“Tell Mademoiselle to teach her a few things before the next audience, David, and come back to me in fifteen minutes. I have something important to talk over with you.”
David stood by the open door of the blue chamber half an hour later and watched Eleanor on her knees, repacking her suit-case. Her face was set in pale determined lines, and she looked older and a little sick. Outside it was blowing a September gale, and the trees were waving desperate branches in the wind. David had thought that the estate on the Hudson would appeal to the little girl. It had always appealed to him so much, even though his mother’s habits of migration with the others of her flock at the different seasons had left 143 him so comparatively few associations with it. He had thought she would like the broad sweeping lawns and the cherubim fountain, the apple orchard and the kitchen garden, and the funny old bronze dog at the end of the box hedge. When he saw how she was occupied, he understood that it was not her intention to stay and explore these things.

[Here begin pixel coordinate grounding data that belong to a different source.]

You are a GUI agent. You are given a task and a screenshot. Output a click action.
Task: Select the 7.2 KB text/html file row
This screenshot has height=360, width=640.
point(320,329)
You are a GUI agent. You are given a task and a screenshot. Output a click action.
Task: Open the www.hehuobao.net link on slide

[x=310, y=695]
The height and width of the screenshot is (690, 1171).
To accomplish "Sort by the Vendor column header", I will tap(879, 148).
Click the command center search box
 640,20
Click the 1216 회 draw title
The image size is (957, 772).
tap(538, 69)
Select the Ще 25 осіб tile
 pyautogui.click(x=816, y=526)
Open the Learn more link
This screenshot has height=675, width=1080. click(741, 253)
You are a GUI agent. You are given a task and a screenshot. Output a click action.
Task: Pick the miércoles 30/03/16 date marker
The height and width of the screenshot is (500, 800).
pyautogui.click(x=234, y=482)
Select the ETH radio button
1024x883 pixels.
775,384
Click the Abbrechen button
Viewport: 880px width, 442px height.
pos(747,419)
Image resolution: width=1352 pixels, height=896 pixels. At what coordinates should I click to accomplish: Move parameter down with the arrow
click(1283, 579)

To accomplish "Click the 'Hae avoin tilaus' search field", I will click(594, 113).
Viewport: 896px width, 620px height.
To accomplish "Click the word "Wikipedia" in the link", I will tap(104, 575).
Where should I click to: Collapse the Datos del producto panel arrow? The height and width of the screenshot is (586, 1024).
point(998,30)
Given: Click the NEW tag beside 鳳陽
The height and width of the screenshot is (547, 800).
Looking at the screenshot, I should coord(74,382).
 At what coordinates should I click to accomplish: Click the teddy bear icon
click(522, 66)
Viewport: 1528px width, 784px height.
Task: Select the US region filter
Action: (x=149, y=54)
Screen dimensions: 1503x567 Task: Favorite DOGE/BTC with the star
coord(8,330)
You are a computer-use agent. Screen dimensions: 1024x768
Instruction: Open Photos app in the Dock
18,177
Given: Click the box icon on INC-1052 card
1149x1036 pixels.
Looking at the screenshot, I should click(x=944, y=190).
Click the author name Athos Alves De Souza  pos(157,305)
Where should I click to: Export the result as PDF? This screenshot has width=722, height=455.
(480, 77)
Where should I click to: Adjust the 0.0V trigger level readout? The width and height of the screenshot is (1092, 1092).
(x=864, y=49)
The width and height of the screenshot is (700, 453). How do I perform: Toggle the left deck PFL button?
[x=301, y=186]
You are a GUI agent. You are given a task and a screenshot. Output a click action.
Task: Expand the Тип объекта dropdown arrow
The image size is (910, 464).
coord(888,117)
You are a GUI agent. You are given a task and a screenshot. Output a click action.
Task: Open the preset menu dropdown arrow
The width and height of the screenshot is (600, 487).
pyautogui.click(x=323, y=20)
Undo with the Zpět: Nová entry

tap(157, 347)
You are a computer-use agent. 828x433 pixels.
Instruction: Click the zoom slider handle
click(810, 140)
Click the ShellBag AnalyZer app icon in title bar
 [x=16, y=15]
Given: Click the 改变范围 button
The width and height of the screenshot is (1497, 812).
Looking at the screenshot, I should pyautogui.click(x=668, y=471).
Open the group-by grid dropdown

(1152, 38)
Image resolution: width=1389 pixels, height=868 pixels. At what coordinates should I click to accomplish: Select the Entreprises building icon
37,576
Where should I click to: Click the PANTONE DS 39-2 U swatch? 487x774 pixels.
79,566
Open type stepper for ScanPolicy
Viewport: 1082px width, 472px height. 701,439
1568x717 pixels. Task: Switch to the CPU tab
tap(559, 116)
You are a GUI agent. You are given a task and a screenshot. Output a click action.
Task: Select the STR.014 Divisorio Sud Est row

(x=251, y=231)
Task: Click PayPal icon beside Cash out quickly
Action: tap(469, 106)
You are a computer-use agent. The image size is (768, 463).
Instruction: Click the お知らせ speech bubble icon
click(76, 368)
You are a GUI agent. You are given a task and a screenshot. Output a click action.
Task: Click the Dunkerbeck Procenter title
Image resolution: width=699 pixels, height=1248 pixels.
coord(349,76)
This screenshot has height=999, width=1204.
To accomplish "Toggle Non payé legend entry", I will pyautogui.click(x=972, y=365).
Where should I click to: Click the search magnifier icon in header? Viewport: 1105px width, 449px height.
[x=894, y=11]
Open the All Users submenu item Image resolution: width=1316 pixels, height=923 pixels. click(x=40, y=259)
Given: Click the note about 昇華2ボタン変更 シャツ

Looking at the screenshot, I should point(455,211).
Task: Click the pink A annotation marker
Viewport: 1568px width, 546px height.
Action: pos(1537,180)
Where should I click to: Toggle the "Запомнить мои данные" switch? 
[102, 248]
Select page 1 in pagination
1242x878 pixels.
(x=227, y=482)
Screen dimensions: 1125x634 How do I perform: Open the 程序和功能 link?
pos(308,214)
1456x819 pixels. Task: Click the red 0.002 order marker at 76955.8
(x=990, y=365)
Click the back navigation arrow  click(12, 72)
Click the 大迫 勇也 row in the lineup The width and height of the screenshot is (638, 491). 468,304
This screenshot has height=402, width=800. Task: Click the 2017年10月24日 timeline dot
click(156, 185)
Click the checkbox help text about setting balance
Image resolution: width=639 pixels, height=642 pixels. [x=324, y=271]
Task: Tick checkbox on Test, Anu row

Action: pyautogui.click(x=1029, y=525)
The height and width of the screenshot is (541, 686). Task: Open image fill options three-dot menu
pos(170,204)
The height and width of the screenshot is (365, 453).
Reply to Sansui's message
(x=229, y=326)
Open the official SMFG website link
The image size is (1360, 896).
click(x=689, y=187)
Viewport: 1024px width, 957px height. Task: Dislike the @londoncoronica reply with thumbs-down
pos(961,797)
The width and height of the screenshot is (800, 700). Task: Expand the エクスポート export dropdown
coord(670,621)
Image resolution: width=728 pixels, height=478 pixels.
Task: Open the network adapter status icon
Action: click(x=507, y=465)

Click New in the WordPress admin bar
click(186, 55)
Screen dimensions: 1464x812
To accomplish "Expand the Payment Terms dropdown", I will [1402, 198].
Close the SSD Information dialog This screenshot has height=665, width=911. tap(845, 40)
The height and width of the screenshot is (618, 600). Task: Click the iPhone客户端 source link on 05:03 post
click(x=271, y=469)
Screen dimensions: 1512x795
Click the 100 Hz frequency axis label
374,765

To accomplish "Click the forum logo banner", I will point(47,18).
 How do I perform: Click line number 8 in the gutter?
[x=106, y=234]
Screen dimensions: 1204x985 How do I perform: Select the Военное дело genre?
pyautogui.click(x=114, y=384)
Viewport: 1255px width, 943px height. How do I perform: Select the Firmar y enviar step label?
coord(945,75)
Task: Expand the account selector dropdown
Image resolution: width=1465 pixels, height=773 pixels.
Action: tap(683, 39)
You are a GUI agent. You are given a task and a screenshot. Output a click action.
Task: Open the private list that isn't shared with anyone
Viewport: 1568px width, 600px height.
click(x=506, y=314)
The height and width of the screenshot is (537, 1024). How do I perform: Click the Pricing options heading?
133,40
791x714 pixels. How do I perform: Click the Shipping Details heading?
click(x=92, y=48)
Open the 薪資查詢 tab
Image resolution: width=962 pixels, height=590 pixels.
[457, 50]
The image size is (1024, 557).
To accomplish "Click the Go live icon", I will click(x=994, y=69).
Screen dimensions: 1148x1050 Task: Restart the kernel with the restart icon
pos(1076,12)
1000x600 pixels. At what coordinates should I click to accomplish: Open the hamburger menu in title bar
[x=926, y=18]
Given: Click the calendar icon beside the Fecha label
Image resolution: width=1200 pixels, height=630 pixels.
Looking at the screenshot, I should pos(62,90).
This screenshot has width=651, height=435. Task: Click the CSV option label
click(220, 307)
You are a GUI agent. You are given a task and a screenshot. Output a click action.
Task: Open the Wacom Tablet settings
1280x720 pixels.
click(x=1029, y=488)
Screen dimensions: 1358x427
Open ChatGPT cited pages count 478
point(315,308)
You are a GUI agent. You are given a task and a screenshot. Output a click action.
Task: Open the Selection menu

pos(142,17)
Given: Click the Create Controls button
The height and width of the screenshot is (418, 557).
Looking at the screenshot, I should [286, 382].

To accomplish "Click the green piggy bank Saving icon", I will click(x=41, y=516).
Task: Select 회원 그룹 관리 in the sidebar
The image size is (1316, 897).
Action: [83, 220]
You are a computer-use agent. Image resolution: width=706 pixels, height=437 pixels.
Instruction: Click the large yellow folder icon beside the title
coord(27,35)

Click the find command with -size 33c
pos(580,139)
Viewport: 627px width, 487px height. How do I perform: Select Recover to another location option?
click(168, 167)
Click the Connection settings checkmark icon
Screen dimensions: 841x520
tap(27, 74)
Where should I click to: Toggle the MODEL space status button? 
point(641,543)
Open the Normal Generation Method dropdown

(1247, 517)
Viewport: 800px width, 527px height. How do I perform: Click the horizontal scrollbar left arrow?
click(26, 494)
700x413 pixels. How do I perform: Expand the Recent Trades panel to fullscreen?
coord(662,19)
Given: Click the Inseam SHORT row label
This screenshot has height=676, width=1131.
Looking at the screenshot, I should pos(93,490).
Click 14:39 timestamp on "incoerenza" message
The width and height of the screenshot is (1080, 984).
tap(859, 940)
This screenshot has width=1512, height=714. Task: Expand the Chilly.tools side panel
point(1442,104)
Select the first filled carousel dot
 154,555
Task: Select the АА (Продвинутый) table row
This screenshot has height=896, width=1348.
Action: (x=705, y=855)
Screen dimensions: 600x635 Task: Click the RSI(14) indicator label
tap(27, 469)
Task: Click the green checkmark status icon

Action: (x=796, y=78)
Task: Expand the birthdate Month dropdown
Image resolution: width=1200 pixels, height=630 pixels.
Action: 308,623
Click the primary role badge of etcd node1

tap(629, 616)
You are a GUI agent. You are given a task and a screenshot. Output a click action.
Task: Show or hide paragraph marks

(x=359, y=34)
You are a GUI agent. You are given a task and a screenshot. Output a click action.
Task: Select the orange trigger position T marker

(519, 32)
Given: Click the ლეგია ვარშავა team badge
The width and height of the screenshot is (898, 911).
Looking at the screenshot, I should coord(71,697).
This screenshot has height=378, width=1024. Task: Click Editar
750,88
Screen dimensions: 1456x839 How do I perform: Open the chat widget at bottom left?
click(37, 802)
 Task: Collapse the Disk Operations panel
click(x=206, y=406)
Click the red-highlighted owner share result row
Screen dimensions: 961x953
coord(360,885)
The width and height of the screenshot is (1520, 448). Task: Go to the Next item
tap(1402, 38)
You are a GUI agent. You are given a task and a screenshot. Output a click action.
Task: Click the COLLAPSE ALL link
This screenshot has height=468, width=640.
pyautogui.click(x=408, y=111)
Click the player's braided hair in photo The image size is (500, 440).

“Eleanor,” he said, stepping into the room suddenly, “what are you doing with your suit-case? Didn’t Mademoiselle unpack it for you?” He was close enough now to see the signs of tears she had shed.
“Yes, Uncle David.”
“Why are you packing it again?”
Her eyes fell and she tried desperately to control a quivering lip.
“Because I am—I want to go back.”
“Back where?”
“To Cape Cod.”
“Why, Eleanor?”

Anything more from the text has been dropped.